Raz, dwa trzy – biznes możesz mieć i Ty!

W zakładaniu biznesu jest jedna rzecz o wiele cenniejsza niż pieniądze. To przekonanie samego siebie, że warto spróbować. Jeśli tego dokonasz – uda ci się też zgromadzić odpowiednią kasę na start. Nie wierzysz? To przeczytaj.

Drogi do sukcesu

Patryk uwielbiał grać w fabularne gry planszowe. Ale podczas sesji czegoś mu brakowało – kostek z prawdziwego zdarzenia. Dlatego po szkole w domu wieczorami malował na kostkach, np. krasnoludzkie znaki runiczne. Dość szybko rozeszła się wieść o jego ulepszeniach wśród miłośników tego typu gier. Wraz z ojcem – inżynierem – zaczęli w garażu produkować kostki i sprzedawać je w sieci. Szło im tak dobrze, że nie nadążali z produkcją. To było kilkanaście lat temu. Dzisiaj Patryk Szumielewicz może pochwalić się potężną firmą Q-Workshop, która sprzedaje kilka milionów (!) kostek rocznie na całym świecie. On sam może inwestować w inne firmy.

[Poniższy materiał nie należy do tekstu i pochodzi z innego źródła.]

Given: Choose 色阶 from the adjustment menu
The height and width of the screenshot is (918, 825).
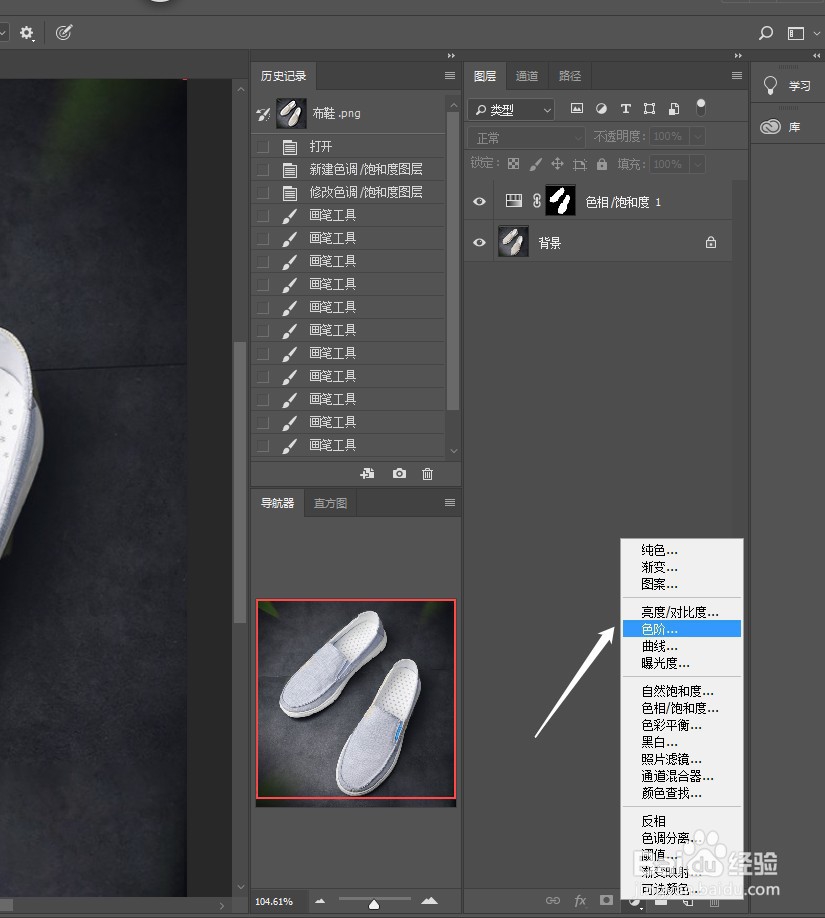Looking at the screenshot, I should (x=660, y=628).
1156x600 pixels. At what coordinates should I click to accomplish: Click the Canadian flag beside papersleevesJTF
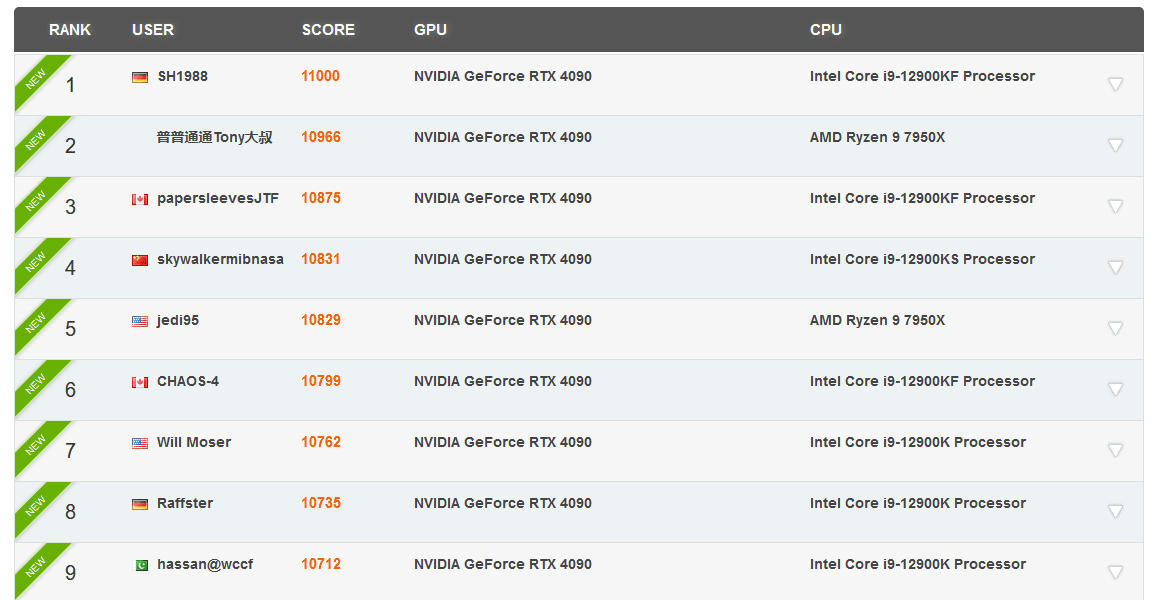[140, 199]
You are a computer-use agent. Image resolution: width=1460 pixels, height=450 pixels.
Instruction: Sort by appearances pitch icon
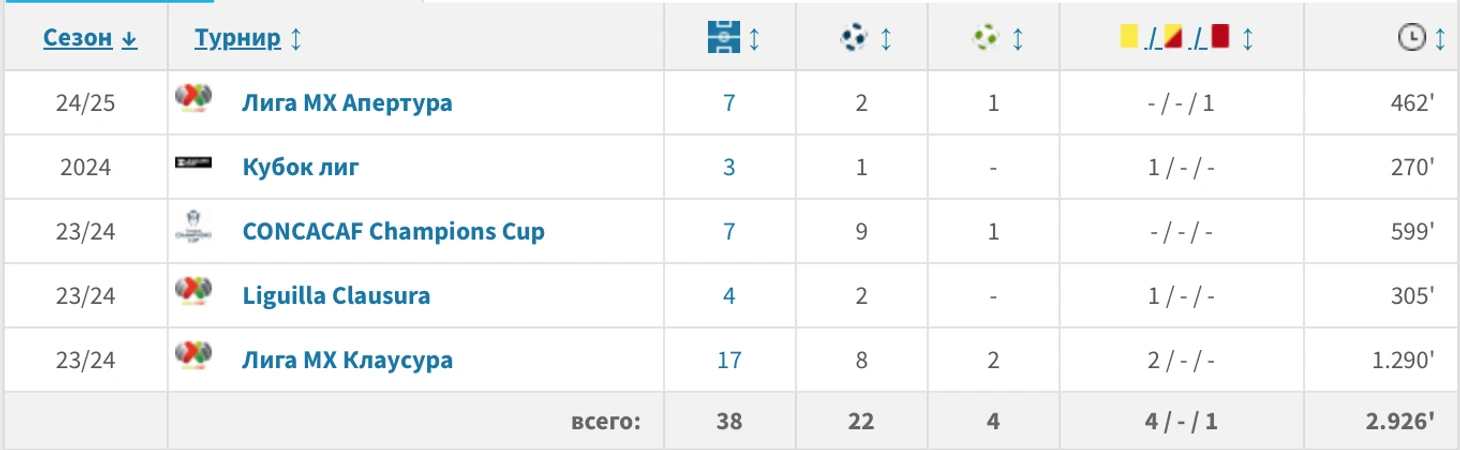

Marta miała dość tradycyjny plan na siebie. Szkoła podstawowa, liceum, studia i praca w agencji reklamowej. Wszystko realizowała po kolei. Uwielbiała też gotować, ale na wegańską modłę. W wolnych chwilach opisywała swoje kulinarne podboje na blogu, który pokazywał niedowiarkom, że weganizm to nie jedzenie trawy, liści i kamieni. W końcu rzuciła pracę w agencji reklamowej, wydała swoją książkę kulinarną, a jej Jadłonomia jest już znakiem rozpoznawczym.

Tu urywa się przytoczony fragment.